For over fifty years, Ettore Sottsass has been a pillar of Italian design. Though he is known for his pioneering work with the design collective Memphis in the 1980s, his body of work spans several mediums and brands, including glass and ceramics for Alessi and electronic devices for Olivetti.

Ettore Sottsass - A Life in Design, on display at London's Design Museum from March 29 to June 10, 2007, celebrates the designer's 90th birthday.

With a father like Ettore Sottsass Sr., an architect himself, it was inevitable that the young Sottsass, born in Innsbruck in 1917, would follow in his footsteps.

After moving his family to Italy so that he could attend architecture school at Turin University, he was drafted into the Italian army in 1939 and served until the war's end.

He got his start in the business helping out his dad and only later started his own company.

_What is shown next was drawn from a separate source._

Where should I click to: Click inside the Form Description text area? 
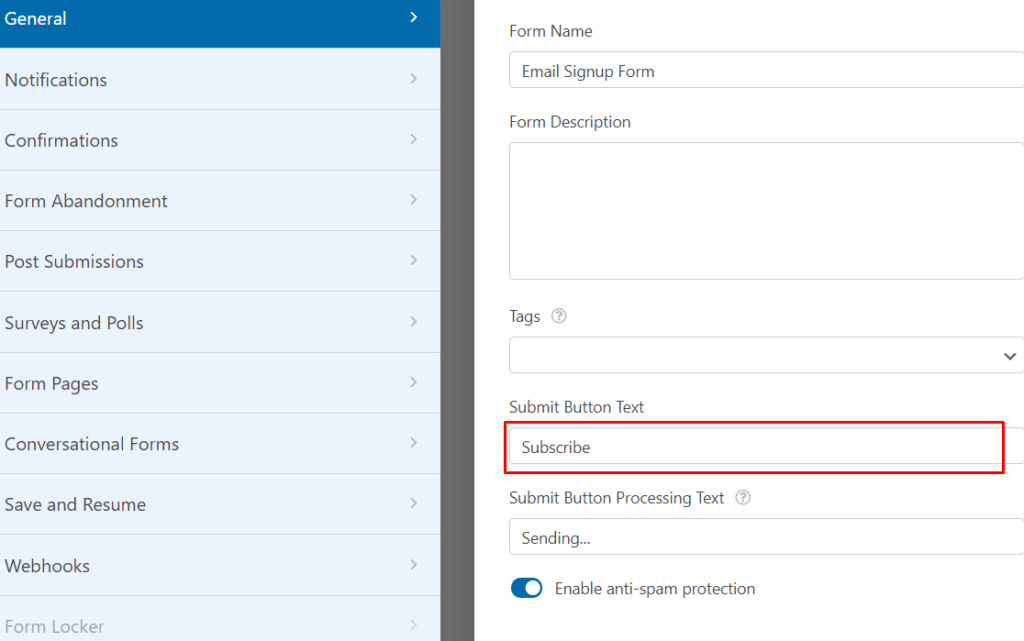point(765,210)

As a result of his time in New York City in the late '50s, Sottsass decided to devote himself to industrial design and took a job as a consultant for Olivetti, an Italian industrial conglomerate, in their fledgling electronics division.

Here he developed a line of groundbreaking technological products, the aesthetics of which reflected his appreciation for pop art and Beat culture; examples include the first Italian computer, the Elea 9003, and the bright red plastic 1970 Valentine typewriter.

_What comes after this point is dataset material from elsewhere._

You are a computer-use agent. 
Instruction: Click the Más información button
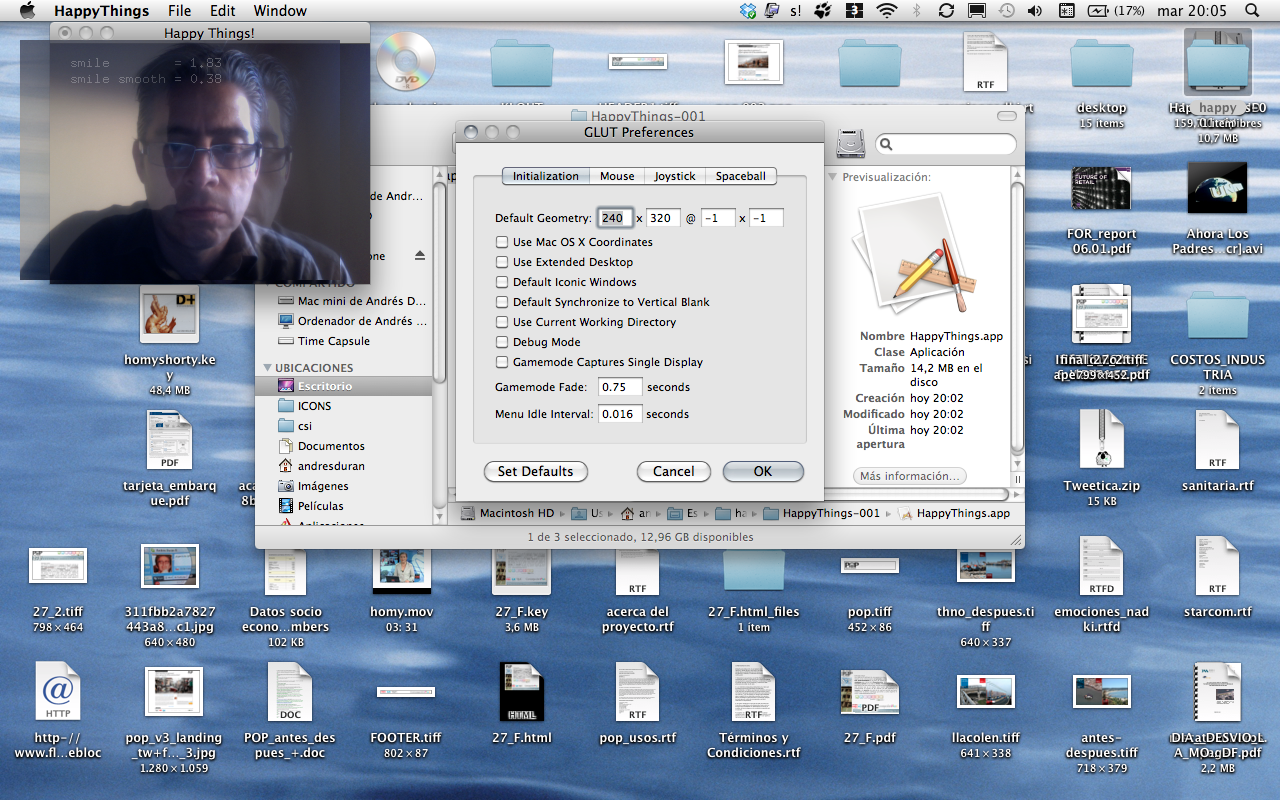coord(909,476)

Andrea Branzi, Alessandro Mendini, Martine Bedin, and Michele De Lucchi were just a few of the younger, internationally renowned avant-garde designers who joined Sottsass in forming Memphis in 1980.

In an effort to bring back the spirit of Radical Design while subverting the standards of sleek minimalism popular in the '70s, they manufactured items with plastic and laminate surfaces, kitsch geometric patterns, and bright colors. As a result of its popularity in the early 1980s, Memphis became a focal point of the media.

In 1985, Sottsass decided to leave the collective to devote more time to Sottsass Associati, the architecture and design firm he founded in Milan and where he continues to this day.

Since his return to architecture, he has finished numerous residential and public projects, including the Malpensa 2000 airport outside of Milan, and is now working on glass and ceramics.